Experimental demonstration of wavefront reconstruction and correction techniques for variable targets based on distorted grating and deep learning

Opt Express. 2024 May 6;32(10):17775-17792. doi: 10.1364/OE.519163.

Abstract

This research presents a practical approach for wavefront reconstruction and correction adaptable to variable targets, with the aim of constructing a high-precision, general extended target adaptive optical system. Firstly, we delve into the detailed design of a crucial component, the distorted grating, simplifying the optical system implementation while circumventing potential issues in traditional phase difference-based collection methods. Subsequently, normalized fine features (NFFs) and structure focus features (SFFs) which both are independent of the imaging target but corresponded precisely to the wavefront aberration are proposed. The two features provide a more accurate and robust characterization of the wavefront aberrations.

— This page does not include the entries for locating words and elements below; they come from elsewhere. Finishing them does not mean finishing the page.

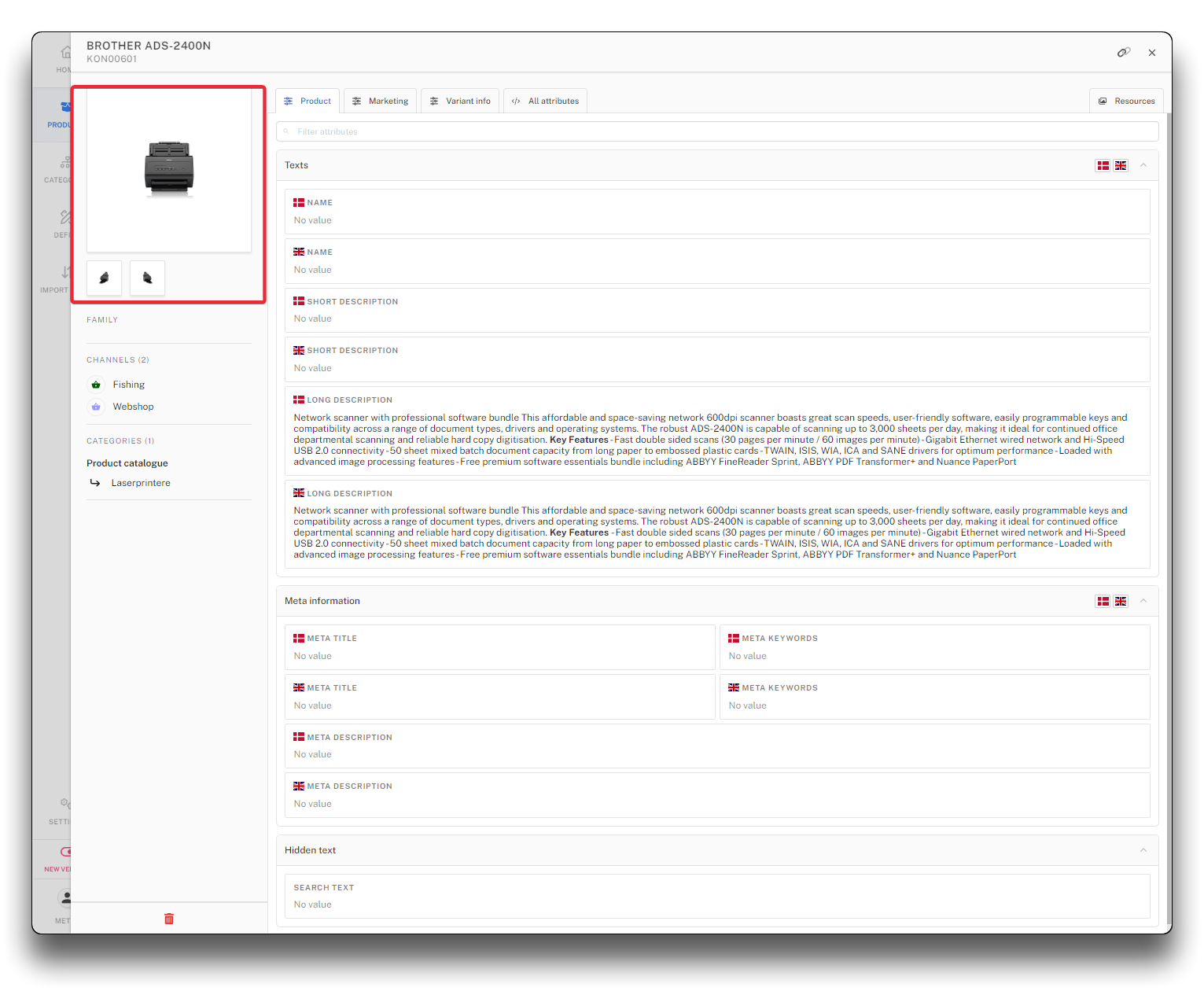Toggle English flag in Meta information section
The width and height of the screenshot is (1204, 991).
1121,602
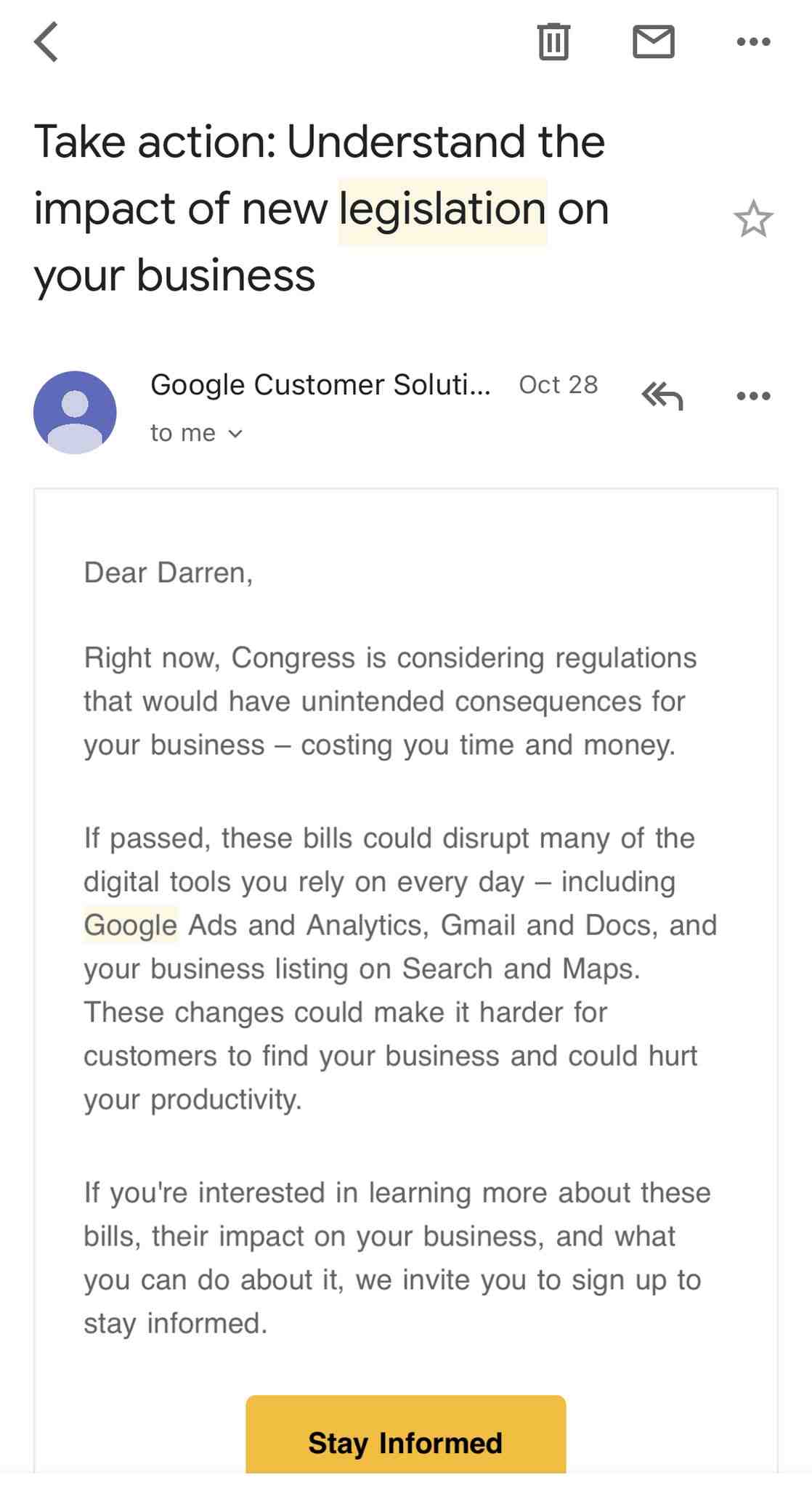
Task: Tap the highlighted word "legislation" in subject
Action: [442, 210]
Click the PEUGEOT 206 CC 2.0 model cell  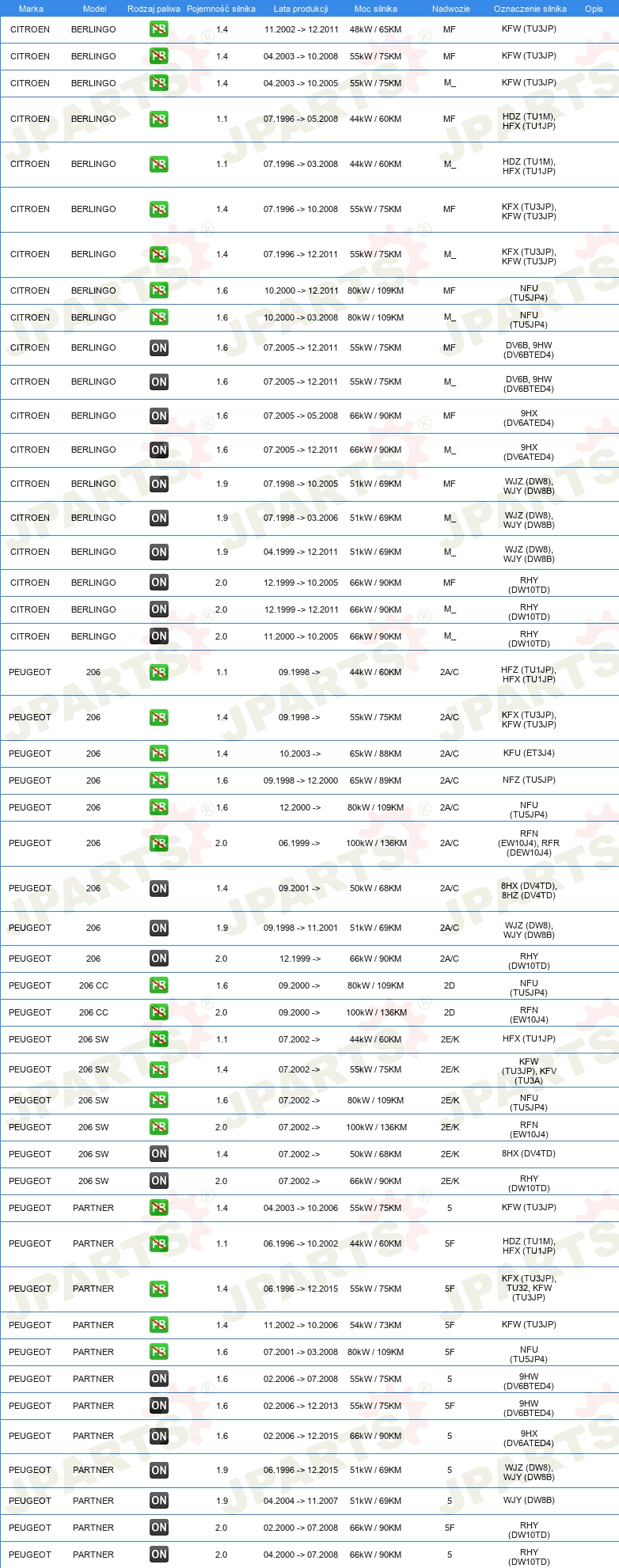93,1012
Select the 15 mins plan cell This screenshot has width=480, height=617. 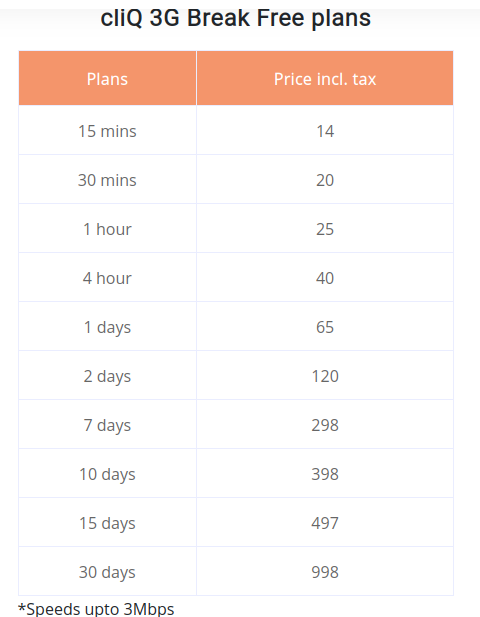(x=107, y=130)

Then, a Noise-to-Denoised Generative Adversarial Network (N2D-GAN) is employed for denoising real images. And a lightweight network, Attention Mechanism-based Efficient Network (AM-EffNet), is applied to achieve efficient and high-precision mapping between features and wavefronts. A prototype of object-independent adaptive optics system is demonstrated by experimental setup, and the effectiveness of this method in wavefront reconstruction for different imaging targets has been verified. This research holds significant relevance for engineering applications of adaptive optics, providing robust support for addressing challenges within practical systems.